All entries that follow are to be printed exactly as written.

PROVIDED ENTRIES Block Start

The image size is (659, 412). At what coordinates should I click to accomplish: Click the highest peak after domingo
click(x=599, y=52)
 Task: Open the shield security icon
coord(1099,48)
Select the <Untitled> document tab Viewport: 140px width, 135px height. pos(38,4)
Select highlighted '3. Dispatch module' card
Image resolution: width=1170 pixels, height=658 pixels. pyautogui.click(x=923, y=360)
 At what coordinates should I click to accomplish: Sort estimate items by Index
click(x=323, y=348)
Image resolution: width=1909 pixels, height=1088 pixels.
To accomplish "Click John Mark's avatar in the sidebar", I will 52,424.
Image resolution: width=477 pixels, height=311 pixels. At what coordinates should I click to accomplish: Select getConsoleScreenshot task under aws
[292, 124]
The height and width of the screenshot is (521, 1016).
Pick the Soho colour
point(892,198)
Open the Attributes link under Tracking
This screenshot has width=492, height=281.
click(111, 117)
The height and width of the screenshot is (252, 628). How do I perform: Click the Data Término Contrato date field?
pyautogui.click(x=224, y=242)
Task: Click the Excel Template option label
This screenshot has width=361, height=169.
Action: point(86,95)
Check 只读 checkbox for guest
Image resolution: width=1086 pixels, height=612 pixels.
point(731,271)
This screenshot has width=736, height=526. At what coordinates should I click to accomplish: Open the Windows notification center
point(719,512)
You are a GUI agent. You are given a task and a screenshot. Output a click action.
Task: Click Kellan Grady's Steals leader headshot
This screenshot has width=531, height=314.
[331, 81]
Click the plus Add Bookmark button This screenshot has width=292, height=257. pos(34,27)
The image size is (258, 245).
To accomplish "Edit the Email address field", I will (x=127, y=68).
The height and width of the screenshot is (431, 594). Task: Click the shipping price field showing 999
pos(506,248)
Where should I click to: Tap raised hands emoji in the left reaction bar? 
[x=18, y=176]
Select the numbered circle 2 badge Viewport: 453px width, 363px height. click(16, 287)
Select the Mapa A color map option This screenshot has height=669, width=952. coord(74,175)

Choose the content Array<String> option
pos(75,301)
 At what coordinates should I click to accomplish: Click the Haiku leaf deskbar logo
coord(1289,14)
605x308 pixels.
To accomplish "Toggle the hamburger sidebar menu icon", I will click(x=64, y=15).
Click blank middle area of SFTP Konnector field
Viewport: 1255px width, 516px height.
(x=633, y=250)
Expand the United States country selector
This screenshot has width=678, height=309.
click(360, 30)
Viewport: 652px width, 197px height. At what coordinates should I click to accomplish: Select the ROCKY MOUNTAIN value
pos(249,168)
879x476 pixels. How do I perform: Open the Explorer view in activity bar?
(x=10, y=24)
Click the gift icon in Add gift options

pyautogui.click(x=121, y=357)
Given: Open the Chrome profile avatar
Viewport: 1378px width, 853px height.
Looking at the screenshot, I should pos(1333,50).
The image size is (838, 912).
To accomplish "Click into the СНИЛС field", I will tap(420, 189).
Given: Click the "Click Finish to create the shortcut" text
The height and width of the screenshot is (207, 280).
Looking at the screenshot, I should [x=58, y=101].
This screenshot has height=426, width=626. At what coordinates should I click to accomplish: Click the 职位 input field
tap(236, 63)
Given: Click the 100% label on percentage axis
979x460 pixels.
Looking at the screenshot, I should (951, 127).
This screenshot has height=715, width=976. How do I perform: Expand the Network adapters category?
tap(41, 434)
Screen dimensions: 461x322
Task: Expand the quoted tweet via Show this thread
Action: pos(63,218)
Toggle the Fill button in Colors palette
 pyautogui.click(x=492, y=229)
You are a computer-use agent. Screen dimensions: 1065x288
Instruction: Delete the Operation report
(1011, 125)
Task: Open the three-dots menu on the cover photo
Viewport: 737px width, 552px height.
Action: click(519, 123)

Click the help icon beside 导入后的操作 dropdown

PROVIDED ENTRIES Block End

▶ _WRITTEN SOLUTION_:
The image size is (659, 412). At what coordinates should I click to accomplish: Click the highest peak after domingo
click(x=599, y=52)
 Task: Open the shield security icon
coord(1099,48)
Select the <Untitled> document tab Viewport: 140px width, 135px height. pos(38,4)
Select highlighted '3. Dispatch module' card
Image resolution: width=1170 pixels, height=658 pixels. pyautogui.click(x=923, y=360)
 At what coordinates should I click to accomplish: Sort estimate items by Index
click(x=323, y=348)
Image resolution: width=1909 pixels, height=1088 pixels.
To accomplish "Click John Mark's avatar in the sidebar", I will 52,424.
Image resolution: width=477 pixels, height=311 pixels. At what coordinates should I click to accomplish: Select getConsoleScreenshot task under aws
[292, 124]
The height and width of the screenshot is (521, 1016).
Pick the Soho colour
point(892,198)
Open the Attributes link under Tracking
This screenshot has width=492, height=281.
click(111, 117)
The height and width of the screenshot is (252, 628). How do I perform: Click the Data Término Contrato date field?
pyautogui.click(x=224, y=242)
Task: Click the Excel Template option label
This screenshot has width=361, height=169.
Action: point(86,95)
Check 只读 checkbox for guest
Image resolution: width=1086 pixels, height=612 pixels.
point(731,271)
This screenshot has width=736, height=526. At what coordinates should I click to accomplish: Open the Windows notification center
point(719,512)
You are a GUI agent. You are given a task and a screenshot. Output a click action.
Task: Click Kellan Grady's Steals leader headshot
This screenshot has width=531, height=314.
[331, 81]
Click the plus Add Bookmark button This screenshot has width=292, height=257. pos(34,27)
The image size is (258, 245).
To accomplish "Edit the Email address field", I will (x=127, y=68).
The height and width of the screenshot is (431, 594). Task: Click the shipping price field showing 999
pos(506,248)
Where should I click to: Tap raised hands emoji in the left reaction bar? 
[x=18, y=176]
Select the numbered circle 2 badge Viewport: 453px width, 363px height. click(16, 287)
Select the Mapa A color map option This screenshot has height=669, width=952. coord(74,175)

Choose the content Array<String> option
pos(75,301)
 At what coordinates should I click to accomplish: Click the Haiku leaf deskbar logo
coord(1289,14)
605x308 pixels.
To accomplish "Toggle the hamburger sidebar menu icon", I will click(x=64, y=15).
Click blank middle area of SFTP Konnector field
Viewport: 1255px width, 516px height.
(x=633, y=250)
Expand the United States country selector
This screenshot has width=678, height=309.
click(360, 30)
Viewport: 652px width, 197px height. At what coordinates should I click to accomplish: Select the ROCKY MOUNTAIN value
pos(249,168)
879x476 pixels. How do I perform: Open the Explorer view in activity bar?
(x=10, y=24)
Click the gift icon in Add gift options

pyautogui.click(x=121, y=357)
Given: Open the Chrome profile avatar
Viewport: 1378px width, 853px height.
Looking at the screenshot, I should pos(1333,50).
The image size is (838, 912).
To accomplish "Click into the СНИЛС field", I will tap(420, 189).
Given: Click the "Click Finish to create the shortcut" text
The height and width of the screenshot is (207, 280).
Looking at the screenshot, I should [x=58, y=101].
This screenshot has height=426, width=626. At what coordinates should I click to accomplish: Click the 职位 input field
tap(236, 63)
Given: Click the 100% label on percentage axis
979x460 pixels.
Looking at the screenshot, I should (951, 127).
This screenshot has height=715, width=976. How do I perform: Expand the Network adapters category?
tap(41, 434)
Screen dimensions: 461x322
Task: Expand the quoted tweet via Show this thread
Action: pos(63,218)
Toggle the Fill button in Colors palette
 pyautogui.click(x=492, y=229)
You are a computer-use agent. Screen dimensions: 1065x288
Instruction: Delete the Operation report
(1011, 125)
Task: Open the three-dots menu on the cover photo
Viewport: 737px width, 552px height.
Action: click(519, 123)

Click the help icon beside 导入后的操作 dropdown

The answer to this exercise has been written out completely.